As I mentioned before, I maxed out my sick days (to the extent any existed), and I had to rely on my parents on occasion. But sometimes, there are no viable options. A lot of sitters are in school or have other jobs and have obligations during the work day. How many people keep a nanny on retainer or have the means to do so? Other options are not affordable when you have already paid for the childcare that you cannot use because your child is sick. It is universally accepted that kids get sick at daycare. Sure, if you know your baby is highly contagious, keep them home. And the younger the baby, the more important that is.

That said, I do not fault parents for sending their children to school when they have a slight fever and/or cold. We do what we have to do. If your kid is in daycare, they are going to get sick, and they are going to get sick often. Accept it. If that is not something you are prepared for either by way of having to sacrifice work, or because it just gets under your skin that another parent would send their sick kid to school because they have no alternatives, then find another option for your family. Such as a nanny that comes to your home, switching to a more flexible job, or calling a sitter. Not an option? Then have some sympathy for your fellow moms who are inherently just like you and doing the best they can.

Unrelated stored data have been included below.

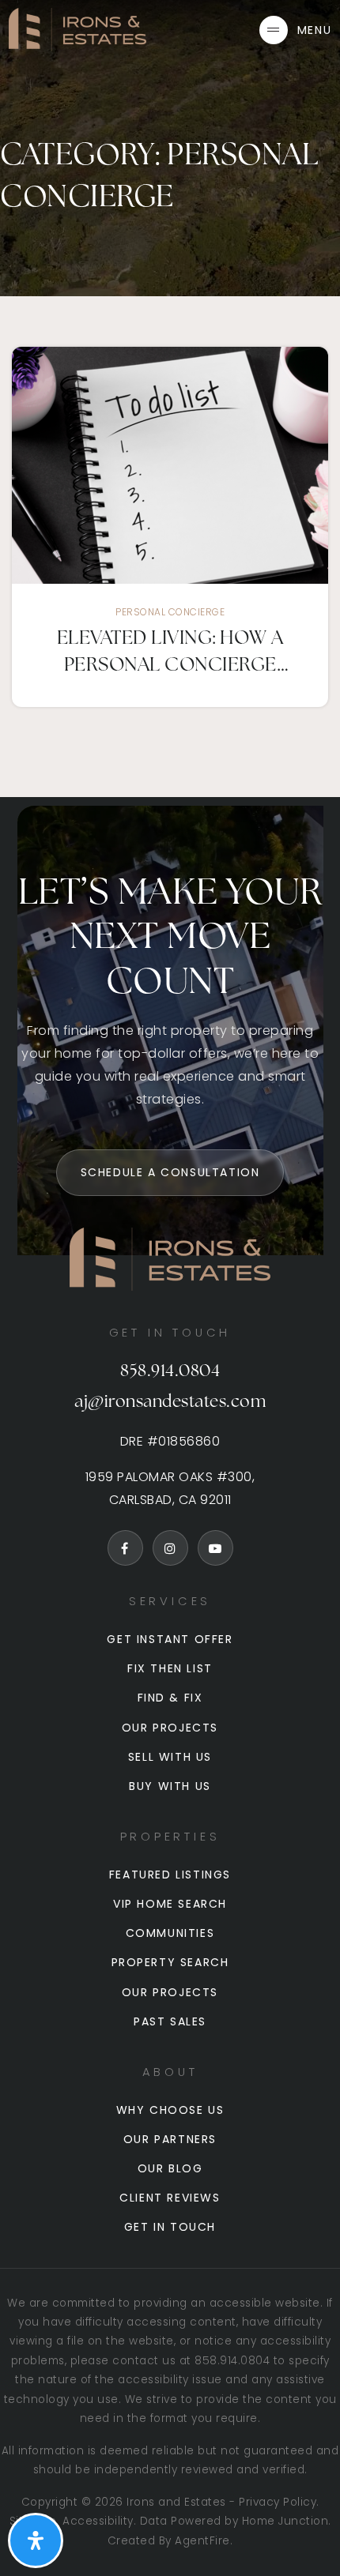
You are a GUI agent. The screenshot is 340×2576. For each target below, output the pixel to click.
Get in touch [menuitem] (170, 2227)
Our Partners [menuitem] (170, 2139)
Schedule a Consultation (170, 1172)
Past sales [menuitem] (170, 2021)
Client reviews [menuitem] (169, 2198)
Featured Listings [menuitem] (170, 1874)
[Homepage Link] (77, 29)
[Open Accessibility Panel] (35, 2540)
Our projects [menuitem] (170, 1728)
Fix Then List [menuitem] (170, 1668)
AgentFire (202, 2540)
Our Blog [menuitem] (170, 2168)
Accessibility (98, 2521)
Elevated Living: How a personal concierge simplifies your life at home (170, 654)
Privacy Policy (277, 2502)
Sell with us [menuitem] (170, 1757)
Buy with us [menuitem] (170, 1786)
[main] (170, 398)
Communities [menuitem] (170, 1933)
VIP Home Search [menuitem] (170, 1904)
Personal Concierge (170, 612)
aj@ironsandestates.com (170, 1402)
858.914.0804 (170, 1371)
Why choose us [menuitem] (170, 2110)
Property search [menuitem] (170, 1962)
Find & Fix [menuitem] (170, 1697)
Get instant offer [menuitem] (169, 1639)
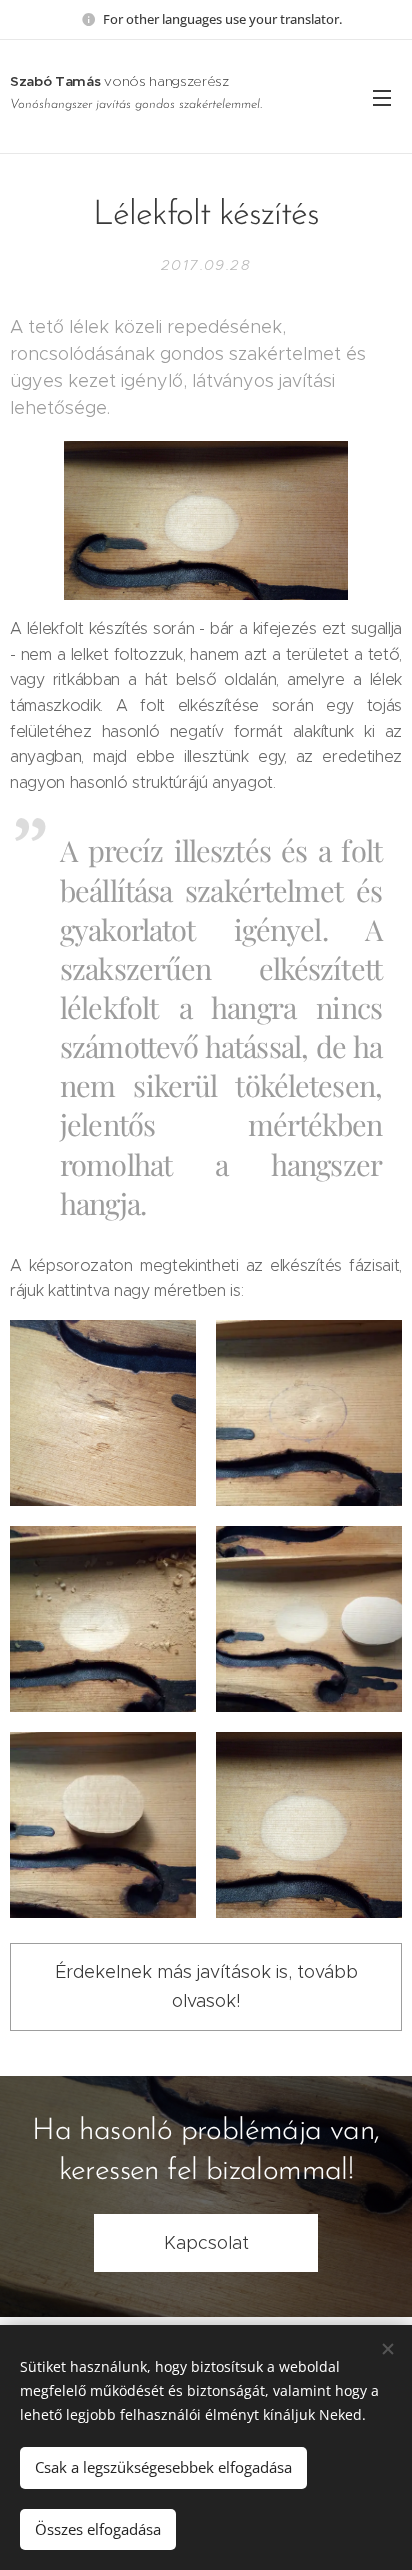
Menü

Nurse Nikki, of Nurse Nikki Nola, offers some guidelines for making the decision to keep a sick child home:

1. Does my child’s illness keep him/her from comfortably taking part in activities?

2. Does my sick child need more care than the staff can give without affecting the health and safety of other children?

3. Can the other children get sick from being near my child?

Do you think a child with any sign of illness, however slight, should stay home? Is there one answer?


  1. This was such a well-rounded article – thanks Amanda! I also work part-time and at times it feels necessary to have at least one parent with a flexible schedule to handle the many illnesses young children experience. It’s a hard issue when you don’t have family support locally.

  2. This was a helpful read. My son’s school recently sent him home for a “fever” of 98.8. They claimed this was a fever according to the state. I am blessed my mom doesn’t work and could go get him, but a number of medical professionals, including my husband, said this is definitely not a fever. I cannot imagine how someone without help and a full time job handles this!

  3. I’m a single mom of 2 kids, one of which has allergies that seem to only be under control if he takes allergy medicines that happen to weaken his immune system. Whose stupid invention was that, I don’t know. I do know, though, having 2 kids who depend on only my salary to survive is already difficult and I too send them to school with an occasional runny nose. Like you said, though, PLEASE PARENTS don’t mask a fever with Tylenol! My child will be the first sick and for the longest amount of time and our family depends on me working to keep food on the table. I’m sorry if that is an inconvience to some but for families like mine, we would truly appreciate it!!!

  4. While it’s true that pediatricians don’t consider 100 to be a fever, the governing agencies for daycares require that children are sent home for anything registering 100 or above.